The Royal Air Forces Association in Sheffield announced wreath laying will take place at the memorial in Endcliffe Park at 1.15pm.  

This will be followed by a service at St Augustine’s Church in Brocco Bank at 2pm. 

The Mi Amigo crew.

It is expected to be attended by the lord mayor of Sheffield, Magid Magid, Lord-Lieutenant of South Yorkshire.

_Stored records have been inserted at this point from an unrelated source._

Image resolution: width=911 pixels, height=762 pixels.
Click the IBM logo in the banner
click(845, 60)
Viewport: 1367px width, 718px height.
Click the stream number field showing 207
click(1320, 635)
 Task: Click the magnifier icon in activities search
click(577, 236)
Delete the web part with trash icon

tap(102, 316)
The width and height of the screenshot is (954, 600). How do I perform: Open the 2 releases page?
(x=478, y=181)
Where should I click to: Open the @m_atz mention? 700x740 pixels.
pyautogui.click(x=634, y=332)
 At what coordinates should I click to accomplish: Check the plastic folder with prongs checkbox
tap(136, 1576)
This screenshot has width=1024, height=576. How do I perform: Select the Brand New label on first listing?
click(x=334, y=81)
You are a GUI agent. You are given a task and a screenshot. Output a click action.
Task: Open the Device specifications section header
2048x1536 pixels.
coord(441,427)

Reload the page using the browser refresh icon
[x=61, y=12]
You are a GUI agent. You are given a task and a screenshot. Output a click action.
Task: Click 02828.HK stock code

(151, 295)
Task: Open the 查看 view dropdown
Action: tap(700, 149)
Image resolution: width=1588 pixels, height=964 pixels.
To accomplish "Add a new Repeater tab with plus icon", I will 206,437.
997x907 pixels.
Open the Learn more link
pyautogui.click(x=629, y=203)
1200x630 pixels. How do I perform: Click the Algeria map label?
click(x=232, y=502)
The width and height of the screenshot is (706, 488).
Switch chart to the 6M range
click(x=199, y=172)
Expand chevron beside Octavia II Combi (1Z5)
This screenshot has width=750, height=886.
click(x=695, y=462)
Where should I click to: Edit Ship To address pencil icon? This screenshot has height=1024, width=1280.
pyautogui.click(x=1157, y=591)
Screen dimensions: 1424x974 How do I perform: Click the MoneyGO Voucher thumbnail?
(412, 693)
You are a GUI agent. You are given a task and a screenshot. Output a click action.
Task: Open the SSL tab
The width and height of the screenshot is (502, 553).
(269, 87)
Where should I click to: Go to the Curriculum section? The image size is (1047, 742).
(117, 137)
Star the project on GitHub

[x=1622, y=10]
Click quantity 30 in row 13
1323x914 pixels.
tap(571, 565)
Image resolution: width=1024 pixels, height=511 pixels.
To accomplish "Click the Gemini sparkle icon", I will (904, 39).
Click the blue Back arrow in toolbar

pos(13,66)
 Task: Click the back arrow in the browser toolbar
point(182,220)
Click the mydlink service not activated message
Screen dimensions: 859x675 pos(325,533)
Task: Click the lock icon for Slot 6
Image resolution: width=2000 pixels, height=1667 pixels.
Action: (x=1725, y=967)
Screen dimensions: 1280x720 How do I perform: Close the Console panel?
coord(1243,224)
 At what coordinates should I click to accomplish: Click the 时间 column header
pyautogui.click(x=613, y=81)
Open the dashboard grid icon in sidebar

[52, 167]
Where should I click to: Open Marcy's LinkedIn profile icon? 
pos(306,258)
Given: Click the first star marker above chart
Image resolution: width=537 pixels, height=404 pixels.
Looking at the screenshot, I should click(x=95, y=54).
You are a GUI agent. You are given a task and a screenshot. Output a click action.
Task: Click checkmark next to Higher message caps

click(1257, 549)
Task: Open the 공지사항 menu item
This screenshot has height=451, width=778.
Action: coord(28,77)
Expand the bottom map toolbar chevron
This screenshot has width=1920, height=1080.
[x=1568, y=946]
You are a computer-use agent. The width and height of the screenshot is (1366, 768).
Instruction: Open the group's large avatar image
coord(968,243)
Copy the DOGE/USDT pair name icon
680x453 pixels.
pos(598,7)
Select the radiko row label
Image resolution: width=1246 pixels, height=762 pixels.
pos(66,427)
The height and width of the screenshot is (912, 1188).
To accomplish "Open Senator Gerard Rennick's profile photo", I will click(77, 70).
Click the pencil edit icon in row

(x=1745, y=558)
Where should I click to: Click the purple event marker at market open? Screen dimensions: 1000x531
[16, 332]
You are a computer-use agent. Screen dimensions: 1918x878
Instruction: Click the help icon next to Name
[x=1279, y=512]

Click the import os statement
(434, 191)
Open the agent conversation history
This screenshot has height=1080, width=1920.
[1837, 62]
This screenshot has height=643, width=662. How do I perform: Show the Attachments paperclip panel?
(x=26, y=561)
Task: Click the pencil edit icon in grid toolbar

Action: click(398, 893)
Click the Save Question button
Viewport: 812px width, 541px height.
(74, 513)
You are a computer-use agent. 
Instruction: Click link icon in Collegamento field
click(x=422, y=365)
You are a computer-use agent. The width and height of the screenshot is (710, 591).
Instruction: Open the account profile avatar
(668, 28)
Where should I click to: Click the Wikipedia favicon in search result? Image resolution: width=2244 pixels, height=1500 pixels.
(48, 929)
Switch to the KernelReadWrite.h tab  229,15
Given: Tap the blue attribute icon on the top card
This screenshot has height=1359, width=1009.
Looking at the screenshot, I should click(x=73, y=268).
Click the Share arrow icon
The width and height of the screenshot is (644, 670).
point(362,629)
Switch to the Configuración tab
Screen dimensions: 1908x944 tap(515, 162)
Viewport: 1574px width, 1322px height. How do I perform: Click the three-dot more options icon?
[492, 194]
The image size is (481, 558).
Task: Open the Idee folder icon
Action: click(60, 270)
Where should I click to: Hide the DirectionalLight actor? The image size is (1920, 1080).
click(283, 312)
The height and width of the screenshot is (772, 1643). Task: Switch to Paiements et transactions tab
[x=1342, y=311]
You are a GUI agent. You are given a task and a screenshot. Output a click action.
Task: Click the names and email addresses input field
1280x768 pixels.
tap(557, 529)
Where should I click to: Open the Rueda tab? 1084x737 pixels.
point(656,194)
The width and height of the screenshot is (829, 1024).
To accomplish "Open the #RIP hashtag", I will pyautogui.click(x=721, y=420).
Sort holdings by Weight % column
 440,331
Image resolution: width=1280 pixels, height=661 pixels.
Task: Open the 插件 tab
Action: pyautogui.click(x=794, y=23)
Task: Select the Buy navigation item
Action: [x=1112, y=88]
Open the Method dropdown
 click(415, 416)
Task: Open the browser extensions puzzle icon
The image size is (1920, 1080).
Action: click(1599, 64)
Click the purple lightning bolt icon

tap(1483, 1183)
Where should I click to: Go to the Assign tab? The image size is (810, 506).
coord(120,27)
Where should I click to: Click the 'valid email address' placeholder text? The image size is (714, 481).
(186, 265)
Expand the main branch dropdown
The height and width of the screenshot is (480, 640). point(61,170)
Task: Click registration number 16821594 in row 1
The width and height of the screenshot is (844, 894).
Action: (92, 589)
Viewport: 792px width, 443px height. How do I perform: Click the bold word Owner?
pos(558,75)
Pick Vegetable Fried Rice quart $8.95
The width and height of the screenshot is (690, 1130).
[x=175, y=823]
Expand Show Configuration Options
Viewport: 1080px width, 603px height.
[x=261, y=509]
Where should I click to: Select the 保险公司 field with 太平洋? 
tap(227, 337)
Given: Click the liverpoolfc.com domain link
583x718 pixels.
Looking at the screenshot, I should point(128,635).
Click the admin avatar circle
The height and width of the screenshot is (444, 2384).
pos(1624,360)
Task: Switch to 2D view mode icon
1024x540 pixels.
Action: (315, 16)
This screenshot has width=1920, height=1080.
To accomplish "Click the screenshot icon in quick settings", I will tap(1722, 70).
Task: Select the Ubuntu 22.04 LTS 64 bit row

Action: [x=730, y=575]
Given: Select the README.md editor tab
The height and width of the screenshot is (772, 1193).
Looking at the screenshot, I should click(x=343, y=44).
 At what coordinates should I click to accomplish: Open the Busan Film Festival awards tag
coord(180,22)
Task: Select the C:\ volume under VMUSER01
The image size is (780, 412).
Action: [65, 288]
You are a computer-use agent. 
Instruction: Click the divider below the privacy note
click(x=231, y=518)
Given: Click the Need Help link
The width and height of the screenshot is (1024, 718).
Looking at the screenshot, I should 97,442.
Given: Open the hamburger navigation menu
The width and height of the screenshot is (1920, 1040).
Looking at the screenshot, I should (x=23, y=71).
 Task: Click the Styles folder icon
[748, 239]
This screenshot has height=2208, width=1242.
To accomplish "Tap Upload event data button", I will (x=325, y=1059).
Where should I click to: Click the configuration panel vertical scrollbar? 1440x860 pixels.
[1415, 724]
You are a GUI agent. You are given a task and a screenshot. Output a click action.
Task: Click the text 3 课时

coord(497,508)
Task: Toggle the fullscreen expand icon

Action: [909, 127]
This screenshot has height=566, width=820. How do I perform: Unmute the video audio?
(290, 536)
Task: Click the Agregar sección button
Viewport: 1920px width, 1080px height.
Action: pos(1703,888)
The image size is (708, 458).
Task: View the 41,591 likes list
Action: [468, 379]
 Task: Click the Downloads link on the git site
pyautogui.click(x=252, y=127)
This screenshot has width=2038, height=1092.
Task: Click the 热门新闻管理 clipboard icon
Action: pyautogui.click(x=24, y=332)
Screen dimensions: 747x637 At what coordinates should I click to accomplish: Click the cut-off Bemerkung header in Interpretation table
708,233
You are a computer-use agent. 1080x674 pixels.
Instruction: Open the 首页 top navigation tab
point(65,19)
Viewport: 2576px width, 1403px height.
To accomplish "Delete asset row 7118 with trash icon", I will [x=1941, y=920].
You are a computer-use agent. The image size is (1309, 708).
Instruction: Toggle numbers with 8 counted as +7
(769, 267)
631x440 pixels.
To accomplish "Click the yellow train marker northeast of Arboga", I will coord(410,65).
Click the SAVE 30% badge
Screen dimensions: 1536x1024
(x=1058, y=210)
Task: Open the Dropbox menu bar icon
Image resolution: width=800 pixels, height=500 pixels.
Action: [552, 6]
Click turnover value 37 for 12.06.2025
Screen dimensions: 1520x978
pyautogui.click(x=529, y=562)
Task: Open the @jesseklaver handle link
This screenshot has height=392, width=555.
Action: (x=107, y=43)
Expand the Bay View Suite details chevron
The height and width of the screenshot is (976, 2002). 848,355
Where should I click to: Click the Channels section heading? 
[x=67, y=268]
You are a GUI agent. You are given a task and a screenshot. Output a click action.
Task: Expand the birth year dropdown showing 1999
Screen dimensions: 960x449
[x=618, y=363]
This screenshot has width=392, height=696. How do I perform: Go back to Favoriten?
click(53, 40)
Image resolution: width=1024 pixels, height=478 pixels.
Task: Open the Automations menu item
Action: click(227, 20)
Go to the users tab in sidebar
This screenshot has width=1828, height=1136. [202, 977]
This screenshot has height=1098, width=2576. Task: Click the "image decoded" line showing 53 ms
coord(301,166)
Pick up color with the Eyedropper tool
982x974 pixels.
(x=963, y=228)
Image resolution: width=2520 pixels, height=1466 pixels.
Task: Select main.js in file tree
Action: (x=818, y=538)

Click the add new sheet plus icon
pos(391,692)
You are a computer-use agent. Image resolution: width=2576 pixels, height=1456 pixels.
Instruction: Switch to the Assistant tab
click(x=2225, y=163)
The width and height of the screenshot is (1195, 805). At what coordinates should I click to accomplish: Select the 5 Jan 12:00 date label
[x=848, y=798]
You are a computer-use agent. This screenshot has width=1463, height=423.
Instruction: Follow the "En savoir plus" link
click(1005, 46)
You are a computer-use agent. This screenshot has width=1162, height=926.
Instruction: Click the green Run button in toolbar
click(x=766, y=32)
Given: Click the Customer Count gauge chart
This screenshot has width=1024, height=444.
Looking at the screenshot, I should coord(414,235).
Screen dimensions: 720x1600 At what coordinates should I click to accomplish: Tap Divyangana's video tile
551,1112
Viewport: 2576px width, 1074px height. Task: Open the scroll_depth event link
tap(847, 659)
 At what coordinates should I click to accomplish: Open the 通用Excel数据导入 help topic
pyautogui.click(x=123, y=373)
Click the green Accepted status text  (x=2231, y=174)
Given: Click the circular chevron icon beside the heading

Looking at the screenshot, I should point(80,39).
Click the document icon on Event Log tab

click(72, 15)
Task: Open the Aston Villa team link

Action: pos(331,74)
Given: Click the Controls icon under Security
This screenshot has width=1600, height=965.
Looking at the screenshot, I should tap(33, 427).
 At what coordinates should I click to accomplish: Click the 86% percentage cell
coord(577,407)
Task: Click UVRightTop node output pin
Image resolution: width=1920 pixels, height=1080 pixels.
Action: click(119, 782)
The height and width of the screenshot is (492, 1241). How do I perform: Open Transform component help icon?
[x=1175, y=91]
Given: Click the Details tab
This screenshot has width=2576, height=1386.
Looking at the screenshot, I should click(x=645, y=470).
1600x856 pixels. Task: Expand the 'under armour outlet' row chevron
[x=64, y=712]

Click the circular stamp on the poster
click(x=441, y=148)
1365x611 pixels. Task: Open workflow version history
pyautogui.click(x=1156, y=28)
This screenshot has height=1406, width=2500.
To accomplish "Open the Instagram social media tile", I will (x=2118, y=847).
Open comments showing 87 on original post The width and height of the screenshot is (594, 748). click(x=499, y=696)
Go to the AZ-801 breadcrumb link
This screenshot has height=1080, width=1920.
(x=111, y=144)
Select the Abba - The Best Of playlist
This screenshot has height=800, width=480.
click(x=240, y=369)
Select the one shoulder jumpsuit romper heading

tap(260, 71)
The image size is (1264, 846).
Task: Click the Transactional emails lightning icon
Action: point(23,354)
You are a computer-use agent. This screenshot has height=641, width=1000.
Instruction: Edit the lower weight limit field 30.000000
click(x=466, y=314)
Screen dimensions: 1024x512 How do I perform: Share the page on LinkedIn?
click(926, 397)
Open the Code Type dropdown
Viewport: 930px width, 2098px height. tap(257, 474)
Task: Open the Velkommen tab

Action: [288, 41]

Andrew Coombe, along with personnel from the Royal Air Force and United States Air Force.  

A flypast will take place on the Friday following a campaign led by Lowedges grandfather-of-four Tony Foulds, who was one of a group of school children in the park who witnessed the tragedy that fateful day. 

The wreckage of the Mi Amigo.

The Mi Amigo aircraft was returning from an intended bombing raid over Europe in which it was left badly damaged after being attacked by the Luftwaffe.

The story goes that the crew was attempting to make an emergency landing on the field in the park. 

But after witnessing a young Mr Foulds and his friends on the grass the aircraft instead diverted and crashed into trees nearby, killing all the crew.

The 82-year-old previously told how he has developed a deep-seated feeling of guilt over the crash, which prompted him to always ensure the memorial is maintained.